A plant's severely kinked or tightly twisted roots impinge upon themselves as they grow. They self-strangulate -- when thus a significant portion of the root system is "cut off" from the exchange of sap, stunting or death ensues. Sometimes a small twisting root girdles a major root; or two or more major roots girdle each other; or the whole root system may simply twist so tightly as to preclude its expansion in girth beyond a certain point. Common outcomes are less than optimum vigor, early decline or death. A compromised specimen often grows just so large and then stalls, permanently stunted.

Some plants with twisted roots yield a twisted top, as if to balance what lies below. When aerial portions of a plant display poor conformation, the roots are often worse! Woody plants should taper out into the ground all around the crown. Lack of taper on one side indicates a girdling root, often evident even in gallon or five gallon specimens.

Some naive growers assume a plant's root system will "straighten itself out". Not so, especially for woody species. "As the twig is bent, so it grows" is true for roots, too.

For many species, an extensive well-formed root system is the prime mechanism of drought tolerance -- an impossible outcome for crippled root structures. Root-crippled plants require more irrigation. It may not be possible to wean root-crippled specimens of even normally quite drought-tolerant species off of irrigation.

The aerial portions of a plant may look acceptable even though its roots are largely dead. Not uncommonly people pick up small plants at a discount outlet, not realizing that most of the roots died from poor care while awaiting sale. Hint: fine roots that are brown inside and out are usually a bad sign! Savvy buyers often inspect the roots.

A lot of plants get off to a slow start in the landscape because they are in poor condition at the time of planting. Cripped to begin with, many will never attain optimum growth or health.

8 Comments:

At 11:35 AM, Blogger Nate West said...

So if virtually all 1 gallon 5 gallon and 15 gallon plants have damaged roots. How do we come up with a better alterative from getting plants from a nursery to their final home?

 
At 12:24 AM, Blogger Jeffrey Caldwell said...
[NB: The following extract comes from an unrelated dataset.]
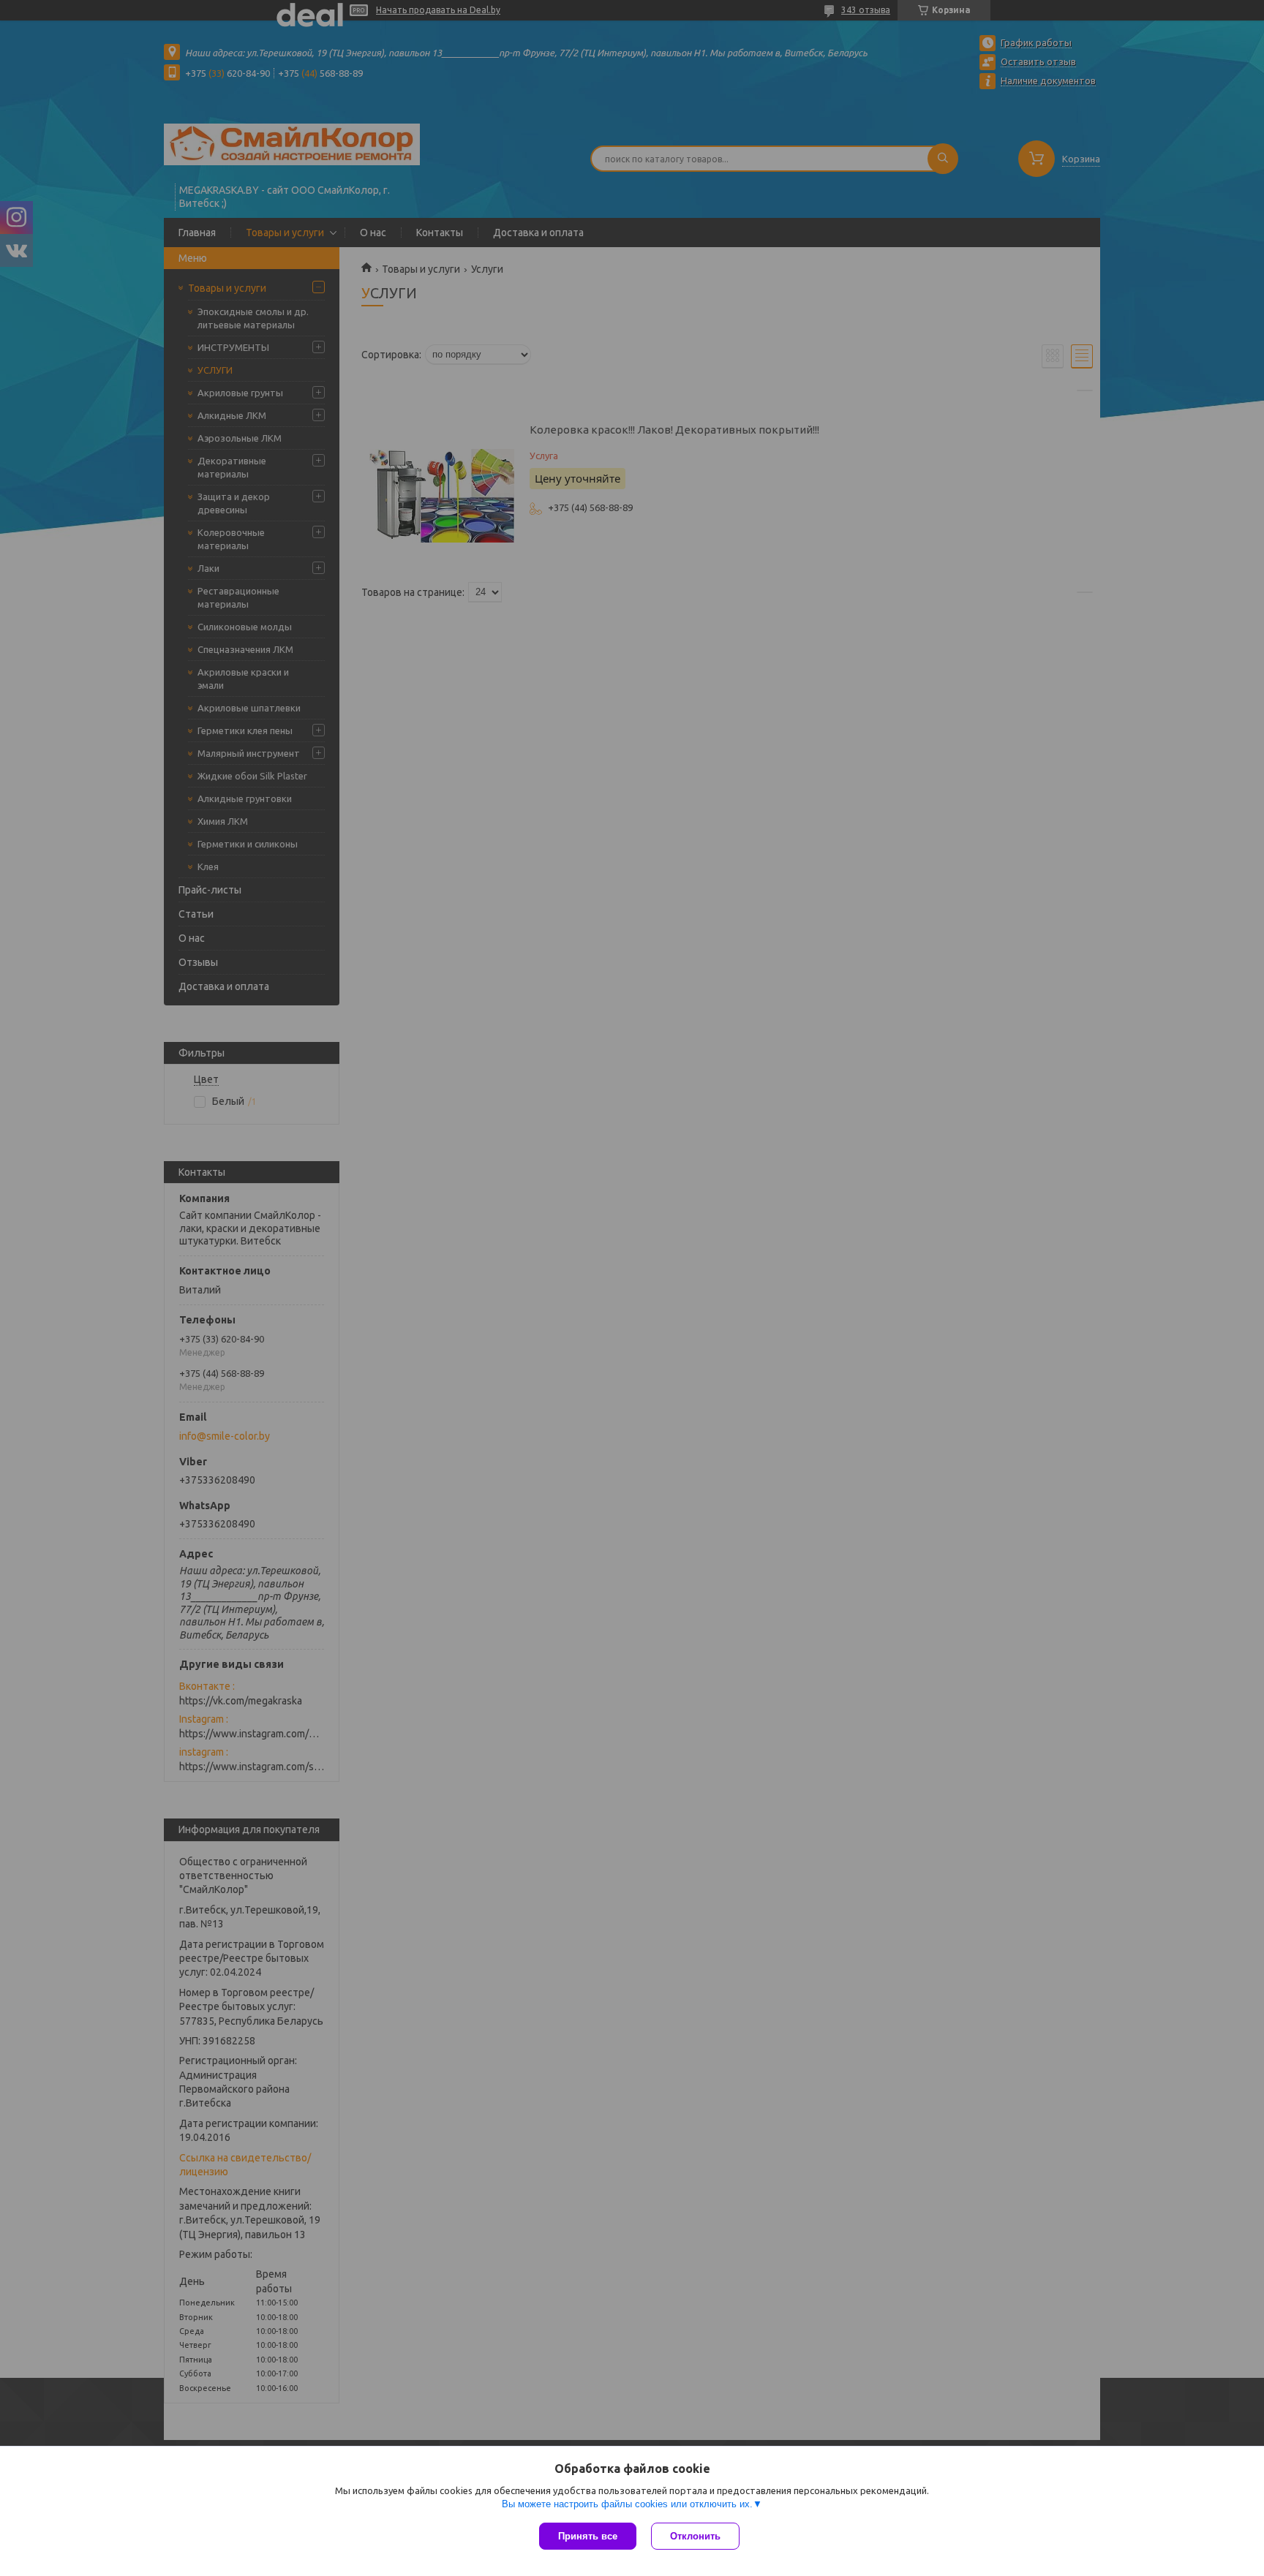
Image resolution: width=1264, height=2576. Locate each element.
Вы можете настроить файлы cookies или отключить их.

Grow your own plants from seed sown where the plants are to grow. Or grow your own in containers, exercising your own quality control, or transplant self-sown seedlings from garden or wild settings. When you buy plants -- as most of us must -- exercise due diligence -- check them out and seek out and support better growers. Watch out for danger signs mentioned in the article, particularly woody crown bases with no taper!